We are really excited to hear about your new website to aid clinicians in choosing implantable hearing aids. Before we get on to the specifics, can you tell us a bit about your background?

First of all, thank you for giving me the opportunity to talk with you about my website. Concerning my background, I have a chair in audiology at the Radboud University in Nijmegen, the Netherlands. Just like all the other audiologists in the Netherlands, I have a master’s degree in physics, with an additional four years of training in audiology. Officially, I am a medical physicist / audiologist, and have been working as a clinical audiologist for more than 30 years.

I am employed at the ENT department of the Radboud University Medical Centre. The department is famous for its combined research in otology and audiology, while innovation is the key word. Concerning science, we work closely together with the department of Biophysics of our university, under the umbrella of the ‘Donders Centre for Neuroscience’. Our mutual project is called ‘Hearing and Implants’.

What type of auditory implants do you have experience with?

Currently, at our department we use cochlear implants and middle ear implants for sensorineural hearing loss. For patients with conductive and mixed hearing loss we apply various types of bone-conduction implants (either percutaneous or transcutaneous, active or passive) as well as middle ear implants with their actuator directly coupled to the cochlea. Table 1 presents an overview of the systems that we used.



Was there a specific event that made you realise there is a problem with implant companies’ claims about the effectiveness of their products?

The reason for me starting a website more than anything is me, getting older and approaching retirement.
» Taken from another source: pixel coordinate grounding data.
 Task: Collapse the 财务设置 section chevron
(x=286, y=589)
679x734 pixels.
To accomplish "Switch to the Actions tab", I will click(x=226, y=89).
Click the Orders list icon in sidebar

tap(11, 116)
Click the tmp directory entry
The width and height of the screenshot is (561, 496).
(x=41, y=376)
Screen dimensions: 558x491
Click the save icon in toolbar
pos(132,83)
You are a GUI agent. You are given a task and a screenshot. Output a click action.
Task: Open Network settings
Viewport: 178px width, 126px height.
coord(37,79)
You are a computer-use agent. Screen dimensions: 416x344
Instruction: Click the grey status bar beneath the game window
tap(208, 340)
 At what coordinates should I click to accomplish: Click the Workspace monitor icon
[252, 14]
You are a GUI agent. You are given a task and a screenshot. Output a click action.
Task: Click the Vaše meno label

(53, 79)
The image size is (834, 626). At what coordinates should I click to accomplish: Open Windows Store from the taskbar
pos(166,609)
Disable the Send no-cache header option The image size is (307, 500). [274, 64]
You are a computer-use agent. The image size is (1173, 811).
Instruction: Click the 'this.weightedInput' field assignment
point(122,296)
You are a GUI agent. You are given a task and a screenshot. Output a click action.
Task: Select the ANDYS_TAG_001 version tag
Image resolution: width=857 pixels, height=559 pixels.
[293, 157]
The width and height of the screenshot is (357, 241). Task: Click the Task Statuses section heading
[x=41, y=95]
I felt the urge to summarise all our data in one easily accessible document, which was free of commercial interests and based as much as possible on objective data. As Ruth Bentler and her group have shown, answers to self-report questionnaires might easily be biased, especially when dealing with new technology (e.g. Bentler et al, 2003).

Companies might claim more than what is realistic. That is not unexpected because they have to run their business. It is our task as clinicians to put these claims into perspective. The website should be considered as an attempt to reach that goal. We have systematically studied the following devices with respect to audiological outcomes and clinical data-like stability.

Do regulatory bodies around the world have different standards for permitting implant use?

Probably, yes. Costs are high which might be a problem on its own in many countries. On the other hand, there are countries where, by law, optimal participation in the society is guaranteed for disabled inhabitants, with no clear financial restrictions. In other countries, hearing implants are reimbursed for patients for whom there is no acceptable alternative, thus as a last resort solution. Finally, in some counties, reimbursement depends on strict health-economical evaluations that should prove that the change in generic quality of life related to the extra costs of the treatment is below a certain limit.

What new method of assessing success of implants are you proposing?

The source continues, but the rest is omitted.